Work to be completed — Write all of the entries out again exactly.

[Dataset excerpts]

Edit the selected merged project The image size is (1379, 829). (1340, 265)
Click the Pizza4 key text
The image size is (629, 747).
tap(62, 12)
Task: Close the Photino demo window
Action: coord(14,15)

Expected answer —
Edit the selected merged project The image size is (1379, 829). (1340, 265)
Click the Pizza4 key text
The image size is (629, 747).
tap(62, 12)
Task: Close the Photino demo window
Action: coord(14,15)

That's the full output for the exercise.